LEANDER, Texas (KXAN) — The Leander City Council postponed a vote on a controversial agenda item just after midnight Friday morning that would have required organizations to pay for the cost of security associated with their events at the public library.
This came after the city of Leander spent more than $20,000 in staff, security and supplies for June’s LGBTQ reading event initially billed as “Drag Queen Story Time.”
City Council Member Jason Shaw said he is not a gay rights ally, but he does not think their voices should be silenced.
“If it’s not illegal, then we should just fix the language, keep it safe,” Shaw said. “We can’t force people to pay money when somebody else threatens them. It’s not right.”

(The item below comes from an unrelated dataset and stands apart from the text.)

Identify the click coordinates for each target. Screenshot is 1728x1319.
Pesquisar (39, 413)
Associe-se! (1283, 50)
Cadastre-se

“I think we need to take our time and make sure we’ve got the right policy,” Mayor Troy Hill told the rest of the council.
“Didn’t you meet with the attorney over this?” questioned Council Member Christine Sederquist, who opposes charging groups a security fee.
“Yes,” Mayor Hill responded. “I’m not comfortable making a decision. I’ve heard it go this way, I’ve heard it go that way, and I do have the right to (second a motion to postpone the vote).”
Council then voted 5-1 to table the discussion for now.
Leander details cost of security and impact
The city spent $16,339 on staff including police officers, firefighters, and parks officials. Plus, another $3,916 on supplies, including food, water, sunscreen, and bike racks.
Since June’s LGBTQ event, the city has not allowed anyone to rent out library rooms. This has had an impact on those who depend on the space like an area pastor who was paying the city to hold services at the library.
Thursday night, city council members discussed the potential future use of the rental space the library has to offer. One suggestion for the meeting and study rooms included keeping them for city and library use only.
In a presentation before council, Leander’s Parks and Recreation Department’s Director Mark Tummons said the city is currently “pushing the seams” when it comes to space at the library. He added that whenever someone rents a room the city-provided activities like the department’s fitness classes are “regularly kicked out.” Tummons said they “get second spot” to those who rent and have to cancel or move the city-provided activity.
“At this moment, we are in the midst of 55 days of summer camps: Lego camps, STEM camps (and) creative art camp. Presently, those are held at the Mason Homestead and we have to cap our registration at 15 kids because of space,” Tummons said.
Tummons said the city does not have that many rentals. He said in the past 13 months the rentals have consisted of the San Gabriel’s Daughters of the American Revolution meeting monthly, one license to carry class, five homeowner association groups meeting once, one cradle ceremony, and a couple of birthdays.
Sederquist said she understands the “space is vital for HOAs and scout groups because there is not another space in town where (people) can rent a room.”
“The conference room revenue for this year is more than twice as much as it was year to date for 2018,” Sederquist said. “It jumped from $1,040 in the first six months of 2018 to $2,235. So while the library needs that space, I believe the community also needs that space badly.”
Mayor Troy Hill said, “Personally if we need the space, I would rather see the library have the space. We’ve talked in the past of bringing the library in-house and I think certainly looking at that as an option we can utilize the space ourselves.”
Hill said he believes the new hotel and schools will provide additional space for the community to rent once they are built.
This is an idea that worries Cheryl Campbell, a member of Pathway Baptist Church, who said she, her fellow parishioners and her pastor depend on the space weekly for church services.
“By listening to you all bringing it up that the library will be for library events only what I have written may not even have any worth,” Campbell said as she stood at the podium.
Along with a change to the library’s policies, the city had also presented another proposal that would prevent groups from receiving donations while holding events at the library. That may stop the pastor from collecting church offerings.